The Under Graham Railroad Box Car Set by James McBride, 2017
The magic trick:
Inventive premise that plays fast and loose with history’s facts
It’s all there in the title. Funny, clever, intriguing, and ultimately a feeling of “Wait, what does that even mean?”
This is far from a perfect story – it’s loose and slightly meandering. But damn if it isn’t incredibly enjoyable.
I think it’s just the inventiveness of everything here. The characters are big and vivid. The plot keeps you turning the pages. And the entire premise is incredibly creative and intriguing, especially with the way it plays with history that is both accurate and completely made up.
And that’s quite a trick on McBride’s part.
The selection:
The train then vanished from history, never to be seen again. Stories of its existence popped up from time to time. A French toymaker in 1923 claimed he’d procured it, but it turned out to be a fraud.
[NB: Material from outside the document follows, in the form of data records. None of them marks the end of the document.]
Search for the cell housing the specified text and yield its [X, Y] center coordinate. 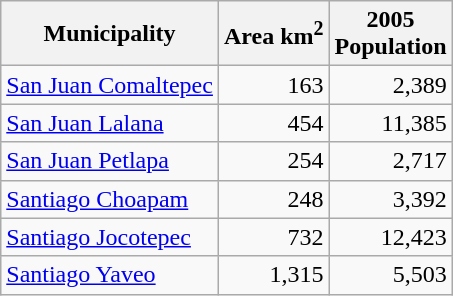
1,315 [274, 275]
11,385 [390, 123]
Municipality [110, 34]
San Juan Comaltepec [110, 85]
732 [274, 237]
2,389 [390, 85]
2005Population [390, 34]
248 [274, 199]
454 [274, 123]
12,423 [390, 237]
Santiago Yaveo [110, 275]
3,392 [390, 199]
254 [274, 161]
San Juan Lalana [110, 123]
Santiago Choapam [110, 199]
5,503 [390, 275]
2,717 [390, 161]
Area km2 [274, 34]
Santiago Jocotepec [110, 237]
163 [274, 85]
San Juan Petlapa [110, 161]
In 1945, a Negro seamstress from Baltimore swore her grandmother had it and produced a picture, but that, too, turned out to be a fake. There had not been one credible sighting of the Under Graham Railroad Box Car Set in over 130 years.
That is, until that balmy afternoon in 1992 when I sat in my office and found myself starting at an old photograph in the weather-beaten portfolio of the Reverend Spurgeon T. Hart.